DLInference#
Overview#
The DLInference operator enables users of PVA Solutions to run ONNX models.
This operator is a thin wrapper around the network function generated by pva-onnx-compiler,
an MLIR-based tool that converts ONNX models to a C function.
This C function configures all the tasks needed to run the model, encapsulated in a C struct pva_dl_lib_engine_t
.
Layer Support and Limitations#
Layer |
Data Type |
Limitations |
---|---|---|
Conv2D |
INT8, FP16, FP32 |
Number of output channels must be a multiple of 64 |
Gemm/Matmul |
INT8, FP32 |
|
Add |
INT8, FP32 |
|
MaxPool2D |
INT8, FP16 |
Kernel size = 3x3 or 5x5 |
AveragePool2D |
INT8, FP32 |
|
Quantize |
FP32 |
Scale must be scalar |
Dequantize |
INT8 |
Scale must be scalar |
Layernorm |
FP32 |
|
Self-attention |
INT8 |
Head size must be 32 |
The INT8 Conv2D/Gemm kernels use TensorRT’s INT8 quantization scheme, with scale type being FP32.

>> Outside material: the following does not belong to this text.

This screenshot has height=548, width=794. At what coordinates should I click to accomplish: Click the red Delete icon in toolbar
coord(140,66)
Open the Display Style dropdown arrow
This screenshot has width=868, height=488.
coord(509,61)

Apart from these compute kernels, pva-onnx-compiler can also handle memory operations like slice, transpose, concat, etc. When fusion is possible, pva-onnx-compiler tries to eliminate memory operations in a best-effort manner.
Performance#
Execution Time
is the average time required to execute the operator on a single VPU core.

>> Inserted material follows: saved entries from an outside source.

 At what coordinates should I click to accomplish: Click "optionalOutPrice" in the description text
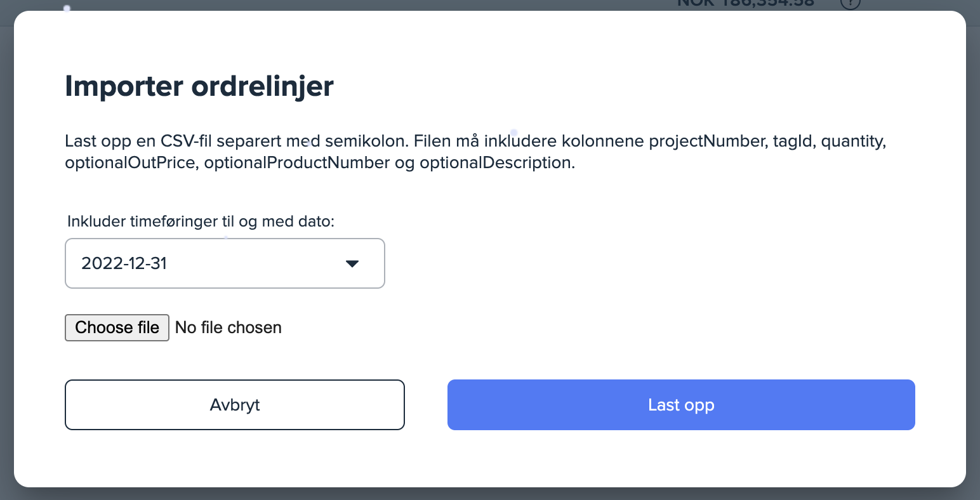pos(129,163)
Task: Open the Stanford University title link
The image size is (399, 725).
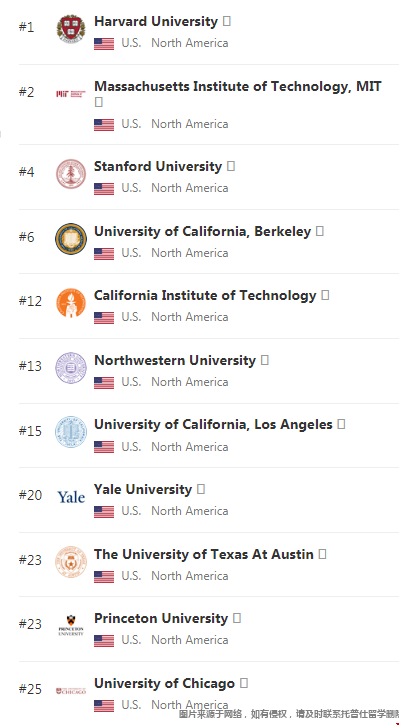Action: pyautogui.click(x=158, y=166)
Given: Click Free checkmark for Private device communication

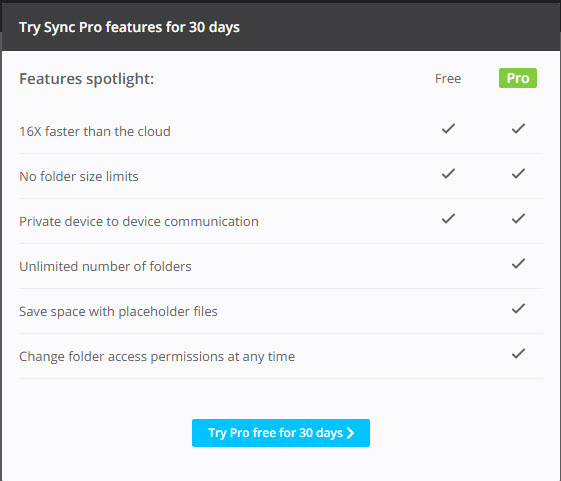Looking at the screenshot, I should tap(448, 219).
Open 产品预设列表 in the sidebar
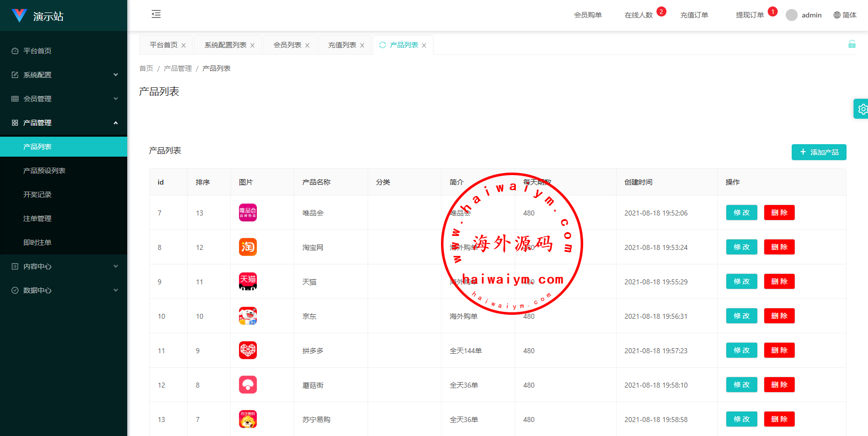The image size is (868, 436). coord(44,171)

Note that each PVA contains two VPU cores, which can operate in parallel to process two streams simultaneously, or reduce execution time by approximately half by splitting the workload between the two cores.
Total Power
represents the average total power consumed by the module when the operator is executed concurrently on both VPU cores.

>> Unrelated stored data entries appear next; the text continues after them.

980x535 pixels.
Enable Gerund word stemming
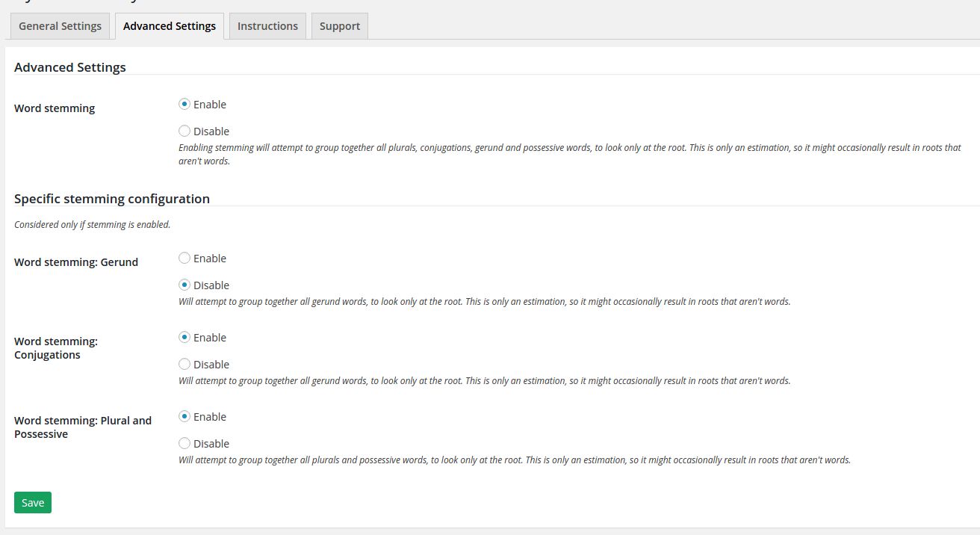coord(184,259)
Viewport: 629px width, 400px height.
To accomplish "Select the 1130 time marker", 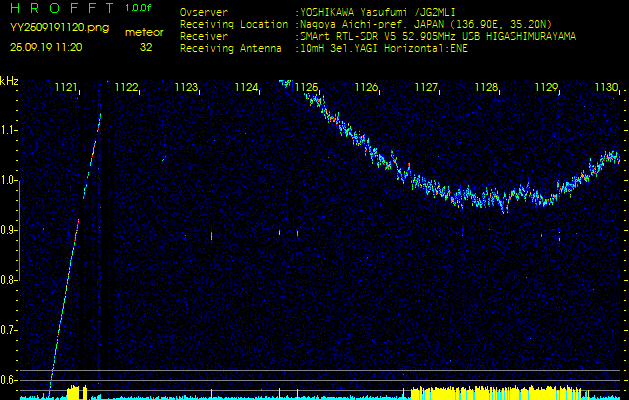I will click(606, 88).
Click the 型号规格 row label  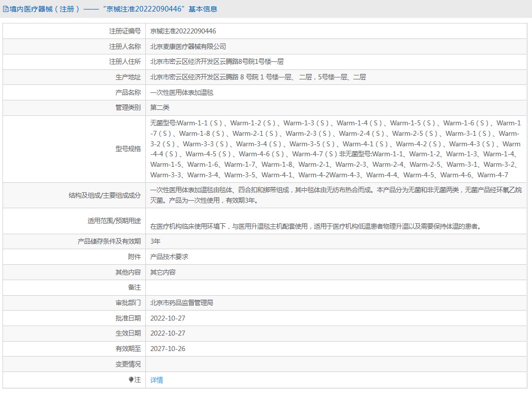[128, 149]
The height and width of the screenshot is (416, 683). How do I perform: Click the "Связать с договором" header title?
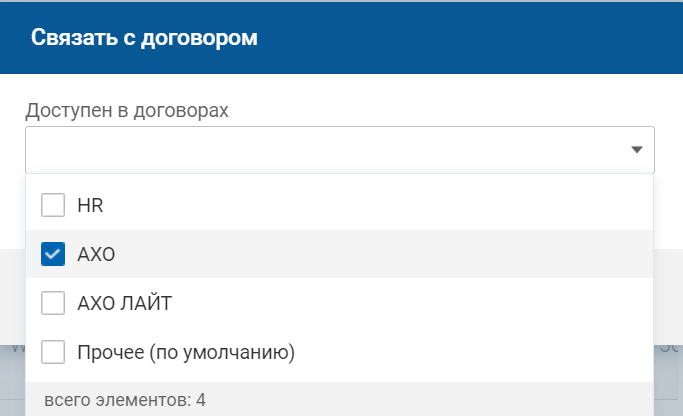click(x=144, y=38)
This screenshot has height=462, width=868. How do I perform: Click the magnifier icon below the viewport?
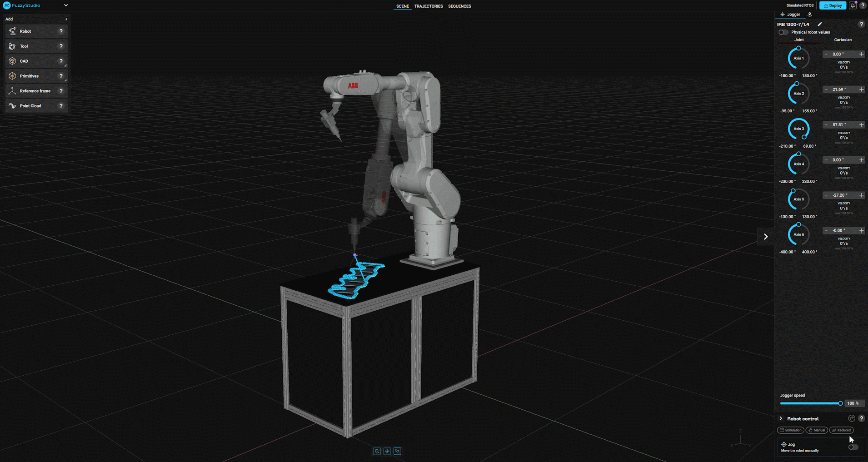coord(377,451)
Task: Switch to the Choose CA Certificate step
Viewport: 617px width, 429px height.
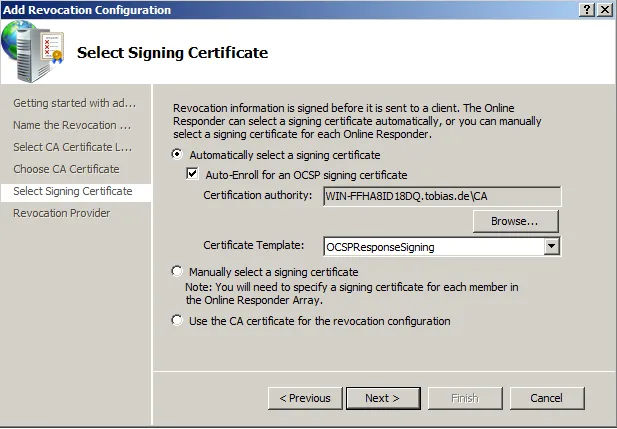Action: tap(66, 169)
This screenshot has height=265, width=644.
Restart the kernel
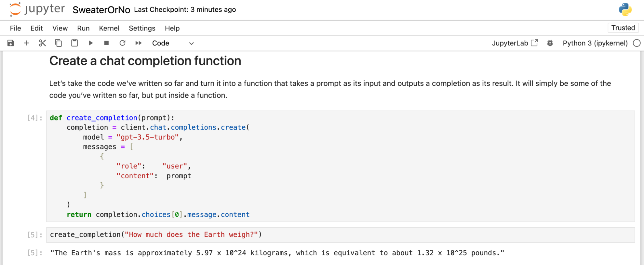(x=122, y=43)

For detailed information on interpreting the performance table below and understanding the benchmarking setup, see Performance Benchmark.
Network |
InputSize |
InputDataType |
Execution Time |
Submit Latency |
Total Power |
---|---|---|---|---|---|
swin_t |
3x224x224 |
S8 |
30.701ms |
2.345ms |
12.705W |
Compatibility#
Supported only on the Orin platform.